私は実験助手の頃から白衣を着用して仕事をしていたので、「行二」になっても、今まで通りそのまま仕事をしていましたが、それだけで、生意気な奴と「行一」 職員だけではなく「行二」職員にもレッテルを貼られたことが何度もありました。

まして、注射器を持っていたりすると、「医者の物真似」と揶揄されましたし、「行一」になってからでも、影では色々言われていたようです。

このような体制の下では、自分より下位に属する者に対して強い態度を示しますが、上位に対しては一言もものも言えない雰囲気が蔓延しておりました。

「行二」の職員にとっては、頂点となる医師は雲の上の存在であり、「行一」の職員に対してさえもへつらうしかない状況だったのです。

私も公務員一年生であるし、誰が偉いさんか分からないので、廊下で出会う一般事務職員にまで頭をペコペコさげていたことを思い出します。

古い「行二」職員の中にはそういったストレスを発散するため、同じ 行二」の新参者に対して横柄な態度を取ったり、反発することが出来ない飼育動物に当たったり、常に自分より下位の者にほこ先を向けている人がいたのも事実です。

ただ、この現業員制度も徐々になくなり、いつでも交代要員を要求したり、断ったりすることの出来る外部委託職員が最近の職場環境の主流になって来ました。これも大いに問題があって、管理体制としての責任のあり方が極めてあいまいで、複雑になっていることも確かです。

実験室の管理者としてのスタートは、掃除の仕事から始まりました。

当時の実験室は旧結核病棟の三階にあって、手術用の部屋が二室と麻酔などを行う処置室、レントゲン撮影の現像室としての暗室が一室、管理室として三畳くらいの部屋がありました。

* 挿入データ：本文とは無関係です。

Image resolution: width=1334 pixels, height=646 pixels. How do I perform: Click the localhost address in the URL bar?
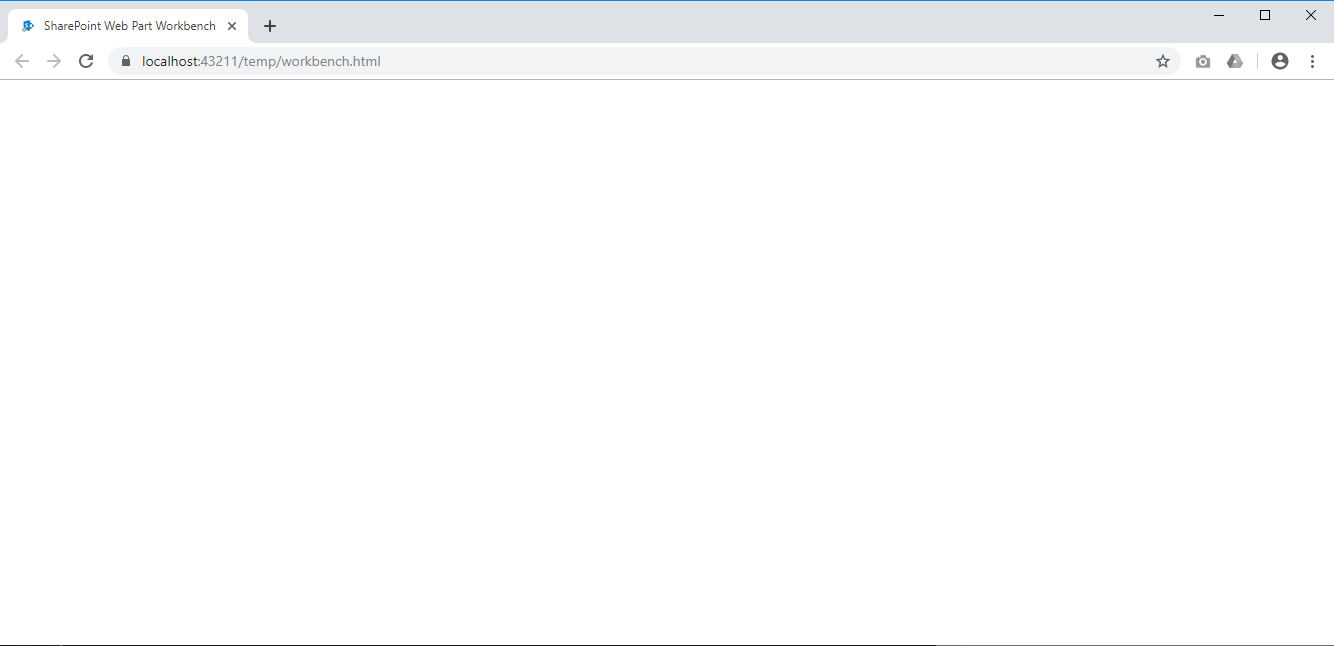pyautogui.click(x=260, y=61)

それ以外に、屋上にはプレハブで作られた術後回復室という名前のイヌ用ケージが四台置かれている部屋もありました。

この建物の地下には、患者さんの遺体安置室兼解剖室と霊安室があって、いつも線香の匂いが充満していました。すぐそばには、職員用の風呂場がありました。

エレベーターもないので、研究者が実験用の犬を運ぶ時はスロープ状になっている通路を専用運搬車で運んでいました。

実験室管理と言えば聞こえは良いのですが、実際は毎日が掃除の明け暮れでした。

勤務することになった初日に各部屋を見て驚きました。

確か、床はタイル張りのはずなのにそれが見えないのです。前任者がやめたあと、長い間清掃もされずに放置されていたのでしょう。動物の排泄物がつみ重なってこびりついている状態でした。

窓ガラスは壊れ、発泡スチロールで目張りがされ、壁だけでなく天井からぶら下がっている手術用のライトなども血だらけでした。

研究者はこのような環境の中で長靴を履いて実験をしていました。

実験助手をしていた部屋も相当汚い所でしたが、それに比べて、ここはまるで便所だと思いました。

とにかく環境の改善から始めることにしようと、床がタイル張りであることの確認作業から進めて行くことにしました。

特殊なヘラで汚物を掻き取って、壁や機器に飛び散った血液をふき取り、何とかまともに仕事ができる状態になるまで数ヶ月もかかったのです。

少しずつ掃除の要領も覚え、実験用の機器の操作と保守管理が出来るようになるまでにはさらに長い時間がかかりました。

こうして実験室の管理もようやく慣れて来たある日、私にとって生涯忘れることの出来ない人との出会いがありました。

その人の名前は、アン・ロスといいました。イギリスの女性です。彼女がこの物語の主人公で、この人との出会いがその後の私の人生を語る上で大切なものになるとは、その時は思いもよりませんでした。